Despite my trying to get rid of these attachments, some other attachments surfaced, those associated with comfort and ease. The demon of sleepiness took hold of me. Non-practitioners often say that sleep is the most enjoyable thing. But as a cultivator, I know things work exactly the opposite way.

Within the big dye vat of today's world, to cultivate in order to emerge from all the destructive persecution, I have to follow Master's words. Master said, “Everything that ordinary people seek; everything that ordinary people want to gain; everything that ordinary people act on, say, and do—all of this is, for you, what needs to be cultivated away.” (“Fa Teaching Given in Manhattan”) Only by rectifying each single thought of mine can I resist everything with diamond-like, solid righteous thoughts.

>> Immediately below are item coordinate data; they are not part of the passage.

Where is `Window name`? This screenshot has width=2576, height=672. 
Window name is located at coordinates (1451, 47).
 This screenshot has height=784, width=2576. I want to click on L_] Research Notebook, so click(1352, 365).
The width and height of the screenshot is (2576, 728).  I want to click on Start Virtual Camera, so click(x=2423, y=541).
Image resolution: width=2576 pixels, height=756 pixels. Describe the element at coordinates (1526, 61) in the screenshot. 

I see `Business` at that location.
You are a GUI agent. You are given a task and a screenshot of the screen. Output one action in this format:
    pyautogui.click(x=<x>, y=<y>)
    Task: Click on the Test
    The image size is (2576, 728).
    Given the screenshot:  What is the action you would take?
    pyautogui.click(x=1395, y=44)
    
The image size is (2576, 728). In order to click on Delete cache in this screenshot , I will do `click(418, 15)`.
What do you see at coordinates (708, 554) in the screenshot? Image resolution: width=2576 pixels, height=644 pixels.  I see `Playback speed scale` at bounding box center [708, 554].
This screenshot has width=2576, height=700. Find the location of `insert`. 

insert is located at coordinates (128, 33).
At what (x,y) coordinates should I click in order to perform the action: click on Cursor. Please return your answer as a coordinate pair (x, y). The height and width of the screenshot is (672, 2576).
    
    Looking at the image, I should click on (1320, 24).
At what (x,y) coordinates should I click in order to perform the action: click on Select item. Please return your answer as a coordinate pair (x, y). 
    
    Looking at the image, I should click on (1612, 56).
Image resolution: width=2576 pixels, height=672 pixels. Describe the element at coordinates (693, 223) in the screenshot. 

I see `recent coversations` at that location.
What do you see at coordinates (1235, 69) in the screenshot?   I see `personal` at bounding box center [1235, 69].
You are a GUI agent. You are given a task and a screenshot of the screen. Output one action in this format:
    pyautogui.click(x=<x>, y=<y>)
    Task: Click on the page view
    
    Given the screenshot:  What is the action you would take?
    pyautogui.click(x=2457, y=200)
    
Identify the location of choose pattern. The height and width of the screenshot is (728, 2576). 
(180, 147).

Looking back at my cultivation path, without Master's caring protection, as a disciple, I wouldn't have been able to move a single step forward, much less accomplish anything. All that has been accomplished was done by Master. Every time I have asked Master for strengthening, I had no other thoughts except the firm belief that Master would take care of me. Every time, danger was averted.

Up until now, I have only thought about Master when I've run into difficulties. If I can constantly remind myself that Master is by my side every step along the way, and constantly remember that I am a Dafa disciple, then I can better carry out what Master wants and save more sentient beings.

Let me again thank Master! Let me thank fellow practitioners, and please point out any deficiencies. Heshi!